The Oxygen BombCalorimeter
Mark Witt, Gary Bertrand of the Chemistry Department at the University of Missouri-Rolla
I would like to know how the oxygen calorimeter works, if you don't mind.
Is it required that the sample be dried first?
If a wet sample was placed in the calorimeter with equivalent one gram
dry weight would the results be the same as a one gram dry sample? That
is, does the water in the sample lower the calorimeter value when measured?

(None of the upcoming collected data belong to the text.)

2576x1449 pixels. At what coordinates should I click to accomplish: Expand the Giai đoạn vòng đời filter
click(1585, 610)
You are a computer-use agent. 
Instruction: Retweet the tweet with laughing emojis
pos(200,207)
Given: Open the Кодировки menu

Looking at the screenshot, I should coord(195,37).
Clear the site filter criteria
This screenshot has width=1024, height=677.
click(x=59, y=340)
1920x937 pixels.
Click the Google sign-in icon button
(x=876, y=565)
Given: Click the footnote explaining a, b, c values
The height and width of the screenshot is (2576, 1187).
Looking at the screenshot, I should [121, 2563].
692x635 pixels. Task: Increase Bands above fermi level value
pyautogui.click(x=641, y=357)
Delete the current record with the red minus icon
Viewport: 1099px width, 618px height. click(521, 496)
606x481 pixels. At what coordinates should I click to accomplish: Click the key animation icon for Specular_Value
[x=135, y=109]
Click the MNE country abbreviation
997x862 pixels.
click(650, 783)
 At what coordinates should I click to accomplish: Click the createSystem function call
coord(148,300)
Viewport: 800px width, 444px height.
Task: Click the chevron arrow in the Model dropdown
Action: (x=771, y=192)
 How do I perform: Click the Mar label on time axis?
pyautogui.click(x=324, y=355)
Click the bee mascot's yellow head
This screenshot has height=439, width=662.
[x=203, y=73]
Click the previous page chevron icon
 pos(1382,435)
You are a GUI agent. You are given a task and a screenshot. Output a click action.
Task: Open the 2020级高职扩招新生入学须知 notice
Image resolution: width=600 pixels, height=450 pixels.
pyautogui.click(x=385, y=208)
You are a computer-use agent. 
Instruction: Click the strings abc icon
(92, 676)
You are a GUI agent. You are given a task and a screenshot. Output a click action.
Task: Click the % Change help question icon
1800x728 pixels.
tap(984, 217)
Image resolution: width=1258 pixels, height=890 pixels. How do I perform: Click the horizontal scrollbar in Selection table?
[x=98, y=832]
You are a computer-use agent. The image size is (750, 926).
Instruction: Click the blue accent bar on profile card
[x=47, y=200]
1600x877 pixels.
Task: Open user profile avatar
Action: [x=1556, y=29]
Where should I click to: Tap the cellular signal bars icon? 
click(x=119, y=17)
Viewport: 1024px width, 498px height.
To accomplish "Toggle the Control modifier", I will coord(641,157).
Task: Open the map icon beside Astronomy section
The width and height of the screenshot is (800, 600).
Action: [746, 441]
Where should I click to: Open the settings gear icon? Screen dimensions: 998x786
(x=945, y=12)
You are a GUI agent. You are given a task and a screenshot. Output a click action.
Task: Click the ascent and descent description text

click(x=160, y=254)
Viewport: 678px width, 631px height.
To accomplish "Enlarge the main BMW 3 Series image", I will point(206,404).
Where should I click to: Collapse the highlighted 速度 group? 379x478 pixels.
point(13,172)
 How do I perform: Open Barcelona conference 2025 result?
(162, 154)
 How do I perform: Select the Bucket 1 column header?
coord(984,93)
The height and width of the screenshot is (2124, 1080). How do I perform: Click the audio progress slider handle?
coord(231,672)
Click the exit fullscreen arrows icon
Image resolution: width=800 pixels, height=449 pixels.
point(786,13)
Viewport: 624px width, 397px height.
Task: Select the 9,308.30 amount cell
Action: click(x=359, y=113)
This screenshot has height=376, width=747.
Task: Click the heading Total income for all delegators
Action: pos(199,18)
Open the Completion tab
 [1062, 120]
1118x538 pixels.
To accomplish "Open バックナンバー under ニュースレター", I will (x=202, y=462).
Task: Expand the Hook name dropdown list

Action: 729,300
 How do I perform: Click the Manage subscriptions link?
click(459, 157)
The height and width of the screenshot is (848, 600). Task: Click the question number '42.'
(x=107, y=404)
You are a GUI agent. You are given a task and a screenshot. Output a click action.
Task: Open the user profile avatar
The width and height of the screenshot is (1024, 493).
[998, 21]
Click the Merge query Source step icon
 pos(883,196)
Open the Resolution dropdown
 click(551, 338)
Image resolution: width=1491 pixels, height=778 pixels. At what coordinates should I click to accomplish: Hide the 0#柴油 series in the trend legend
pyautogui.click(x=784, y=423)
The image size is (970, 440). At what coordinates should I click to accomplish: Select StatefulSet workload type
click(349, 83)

Dr. Gary Bertrand of the Chemistry Department at the University of
Missouri-Rolla has prepared a great animated introduction to bomb
calorimetry on his website. http://web.umr.edu/~gbert/animation.html. Start
with the first one, "Fire" and progress through each animation. It's very
cool! Or "hot" I should say...
While this animation deals with determining the heat capacity and heat
of combustion for various pure chemicals, such as benzoic acid or bibenzyl,
I believe the procedure for determining heating value of solid biomass fuels
is more or less the same.
To answer your question, I assume that because the procedure for bomb
calorimetry involves real combustion, a wet sample will yield results for
just that, the heating value of a wet fuel, i.e. at that specific moisture
content. If you want the heating value of dry fuels you will need to use dry
fuel in the calorimeter. So, yes, dry the fuel. Using wet samples with a
known moisture content is a worthwhile exercise, because it reveals the
dramatic drop in heating value of wet fuels. That's part of what makes
designing wood stoves here in India during monsoon such a challenge!
Hope this helps.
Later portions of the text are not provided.